Earnhardt wasn't pleased about being sent into the frontstretch grass.
"Bodine and Elliott wrecked in the first turn," Earnhardt said in the May 21, 1987, issue of Grand National Scene. "I guess Bodine chopped down on him and turned him around, but all I know is that I didn't touch anybody. I guess it was reflexes. I checked up and started to move where I thought they wouldn't be. I decided to go to the bottom of the track and I was by myself. I don't know why they threw the caution flag. No one was stopped.
"Then, as we came into the tri-oval two laps later, Elliott got under me and clipped me sideways. I almost got the car started the other way before I went into the grass and then I was able to get it right while I was in it. If I hadn't, I might have gone right up into the flag stand right there with (flagman) Harold Kinder.
"I can guarantee you that, if I had turned someone sideways like that, I would be hanging from the flagpole right now."
May 20, 1990 - Led Every Lap
Going into the race that had been shortened to 70 laps, Earnhardt lived up to expectation as he led the entire race in Richard Childress Racing's black No. 3.
"There was no question about who beat who today," Earnhardt said in the May 24, 1990, issue of Grand National Scene. "I don't mean for that to sound like bragging but, today, the race was won without controversy.
"I was running hard, but I was watching my rearview mirror, too. I wanted to stay consistent in case anyone did catch me. Then I could have something for them."
There was wide speculation that Earnhardt would break away at the start and never look back.
During a brief intermission, teams up and down pit road made chassis adjustments, but couldn't find the combination to go head-to-head with the sport's biggest star.
Earnhardt went into the race a bit skeptical that he could make such a strong run. He was hopeful, but not completely confident. "We didn't know we could lead flag to flag," Earnhardt said."When you work hard, you can dominate and sometimes you make your luck."
May 22, 1993 - The Role of Spoiler Ernie Irvan, driving the No. 4 Morgan-McClure Chevrolet, easily won the first 30-lap segment of the 1983 NASCAR Sprint All-Star Race while Rick Mast, after an inverted restart, topped the second. The third and final segment, at just 10 laps, looked like it belonged to Mark Martin in a strong Roush Racing Ford. But the complexion of the race changed when Terry Labonte crashed with two laps remaining.
Two restarts were needed when Earnhardt was charged with jumping the first. In the end, the race came down to a gusty pass. Earnhardt stayed alongside Martin down the backstretch and nosed ahead in Turns 3 and 4. At the start-finish line, he took the victory by sixteen-hundredths of a second.

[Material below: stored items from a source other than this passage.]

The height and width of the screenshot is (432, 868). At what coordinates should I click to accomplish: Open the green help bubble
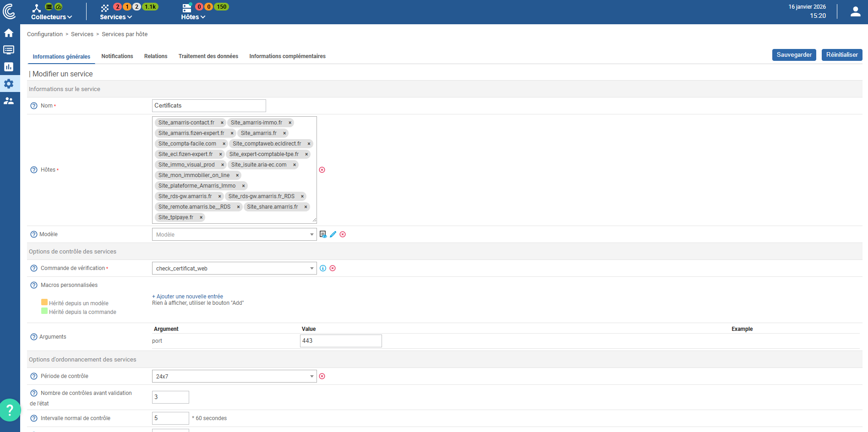[x=10, y=410]

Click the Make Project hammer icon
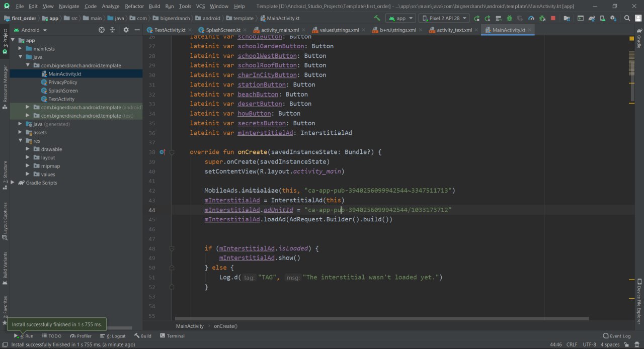[x=377, y=18]
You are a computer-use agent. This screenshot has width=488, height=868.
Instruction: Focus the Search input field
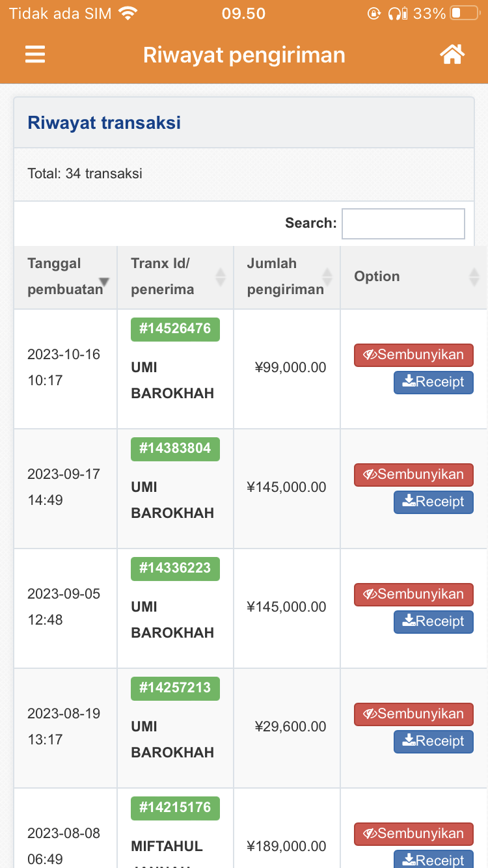[403, 224]
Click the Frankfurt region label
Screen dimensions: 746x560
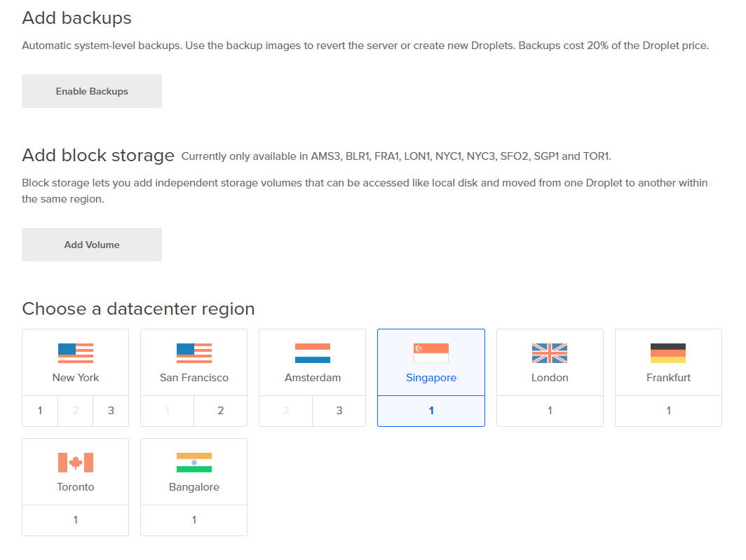667,378
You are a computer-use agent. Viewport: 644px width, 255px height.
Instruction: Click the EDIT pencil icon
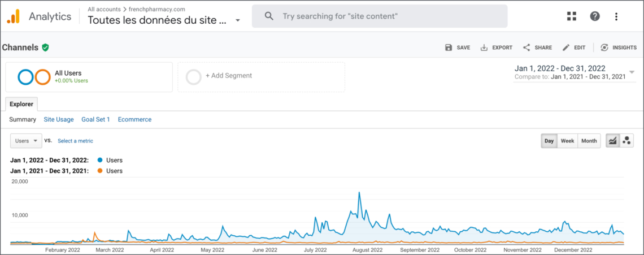click(566, 47)
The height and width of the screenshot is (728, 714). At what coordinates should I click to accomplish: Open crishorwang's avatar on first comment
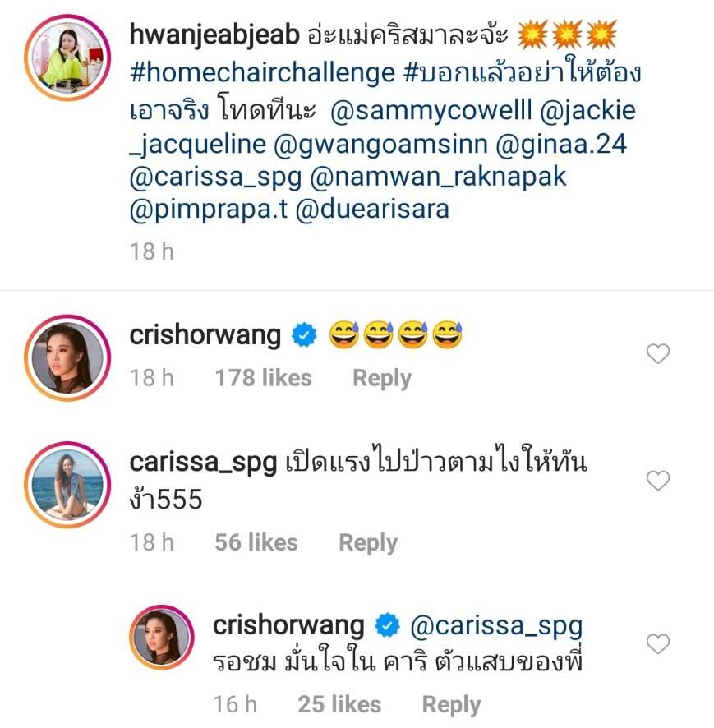coord(67,358)
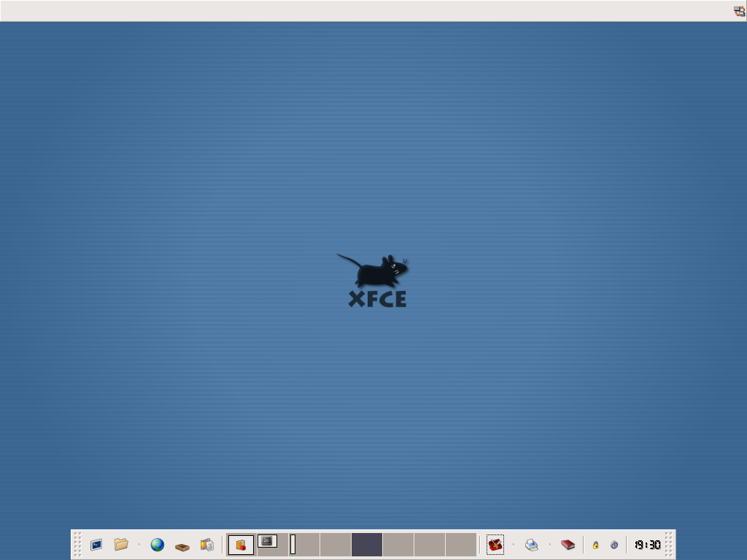This screenshot has height=560, width=747.
Task: Select the terminal window thumbnail in the pager
Action: [267, 541]
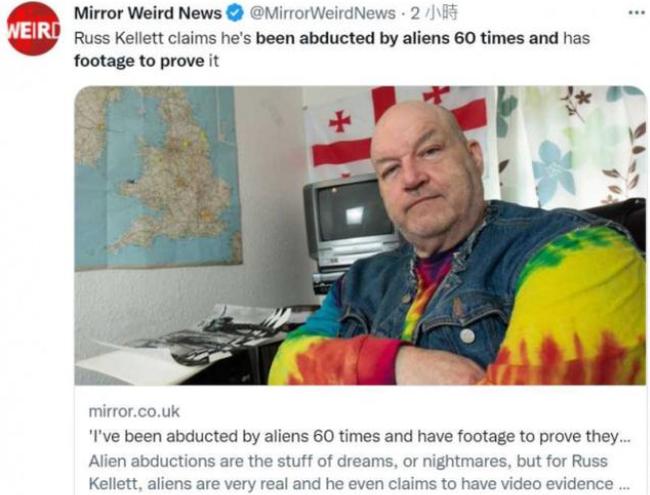Open the mirror.co.uk domain link
The height and width of the screenshot is (495, 650).
click(x=134, y=412)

"I drove deeper in the third turn than I thought I could, but the car stuck," Earnhardt said. "I looked up in four and saw he was behind me and I knew all I had to do was keep going and I had it won."Martin recently reflected on battling Earnhardt in those intense NASCAR Sprint All-Star Races.
"Dale Earnhardt was tough everywhere he raced, but when everything was on the line, he was even tougher," Martin said. "He loved those shorter, big money races. What can you say, he was Earnhardt."